The contract sets the length of the school year at 187 days for teachers, including student contact days plus orientation, workshop and in-service days. New teachers report for four additional days, which in the past were at the beginning of the year. The new contract calls for three days before school starts and one during the school year.
In the first year of the previous contract, a one-time lump sum of $500 was paid to teachers at the highest salary step to mitigate the effect of a salary freeze in the 2009-2010 school year. This was removed in the current contract.
New this year is a payment of $1,000 to a teacher who obtains national board certification in a field germane to the teacher’s license. .
A teacher’s salary automatically increases each year (steps) and also increases with additional education (lanes). The charts below show the salary at each step and lane for each year of the contract.
Steps A through L represent 12 years. After year 12, longevity payments apply. Starting with year 14, the teacher receives an additional $3,750 per year. At year 16, an additional $2,700 is added each year. At year 20 another $2,500 is added each year, and at year 25 another $1,500. The total annual longevity pay beginning at year 25 is $10,450. These figures apply to both years of the contract.

Given information:
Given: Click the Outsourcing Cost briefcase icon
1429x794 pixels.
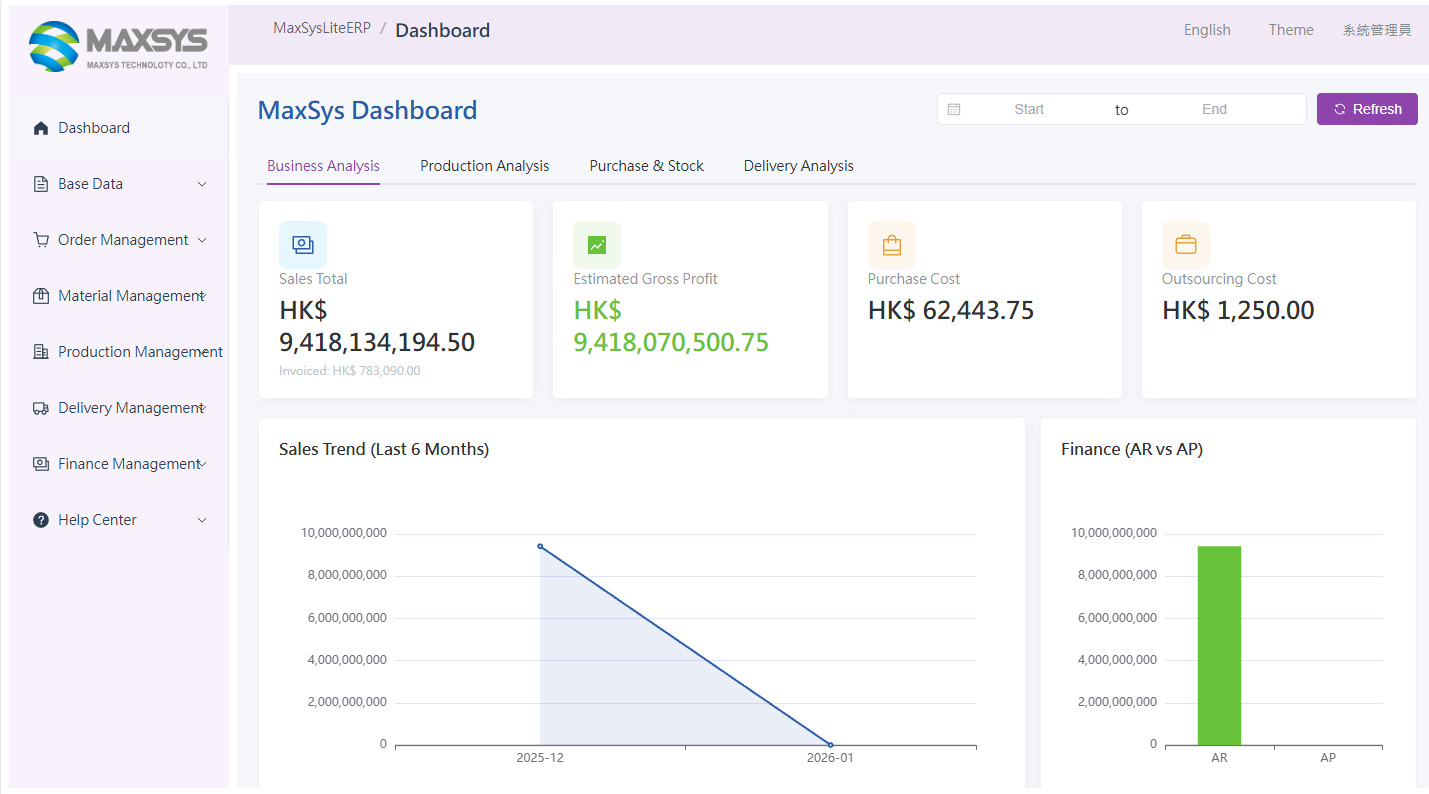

Work request:
Output the teacher contract text from "In the first" to "the current contract.", with every word unchanged.

Your solution:
In the first year of the previous contract, a one-time lump sum of $500 was paid to teachers at the highest salary step to mitigate the effect of a salary freeze in the 2009-2010 school year. This was removed in the current contract.